[Dataset entries]
---+---

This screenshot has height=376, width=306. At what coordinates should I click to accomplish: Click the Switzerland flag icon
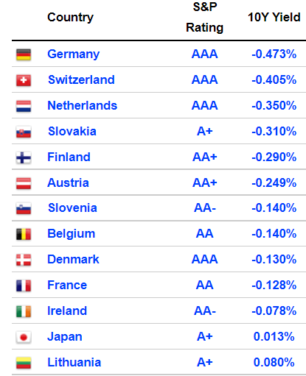(x=24, y=80)
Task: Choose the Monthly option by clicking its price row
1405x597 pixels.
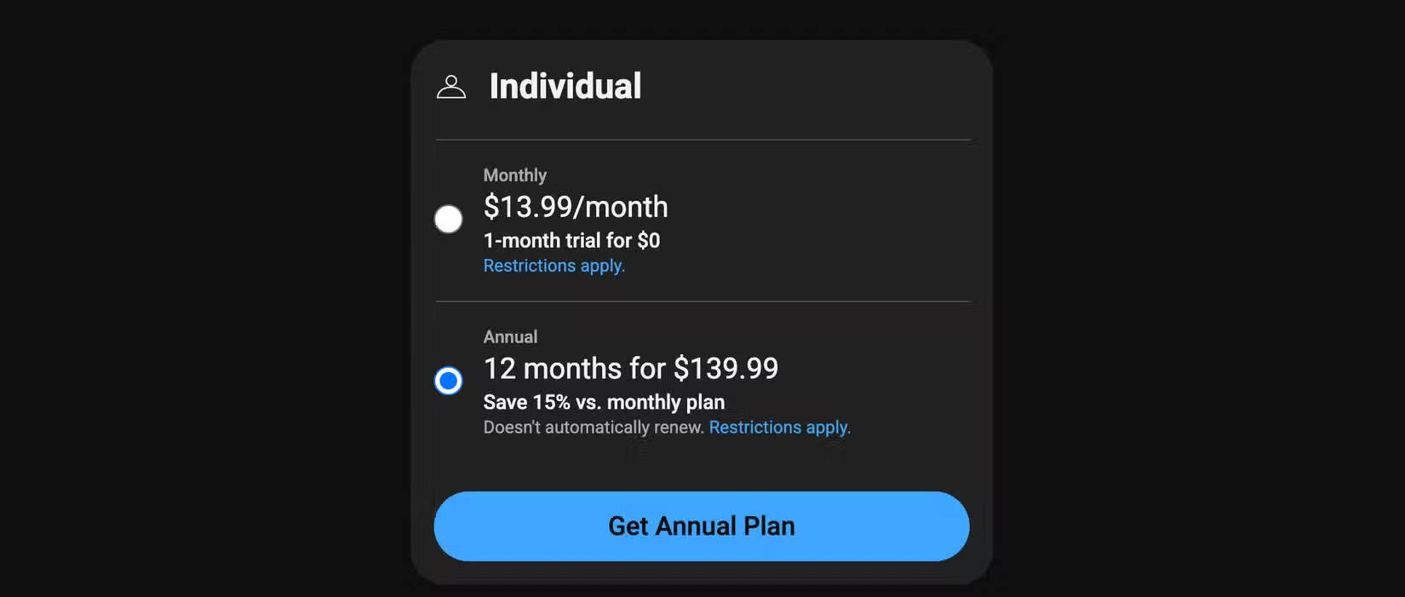Action: [x=576, y=206]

---+---

• What is asked:
Reproduce the lines above word for word, leaving out the pictures.

• Solution to the problem:
This screenshot has height=376, width=306. At what coordinates should I click to accomplish: Click the Switzerland flag icon
(x=24, y=80)
Task: Choose the Monthly option by clicking its price row
1405x597 pixels.
Action: [x=576, y=206]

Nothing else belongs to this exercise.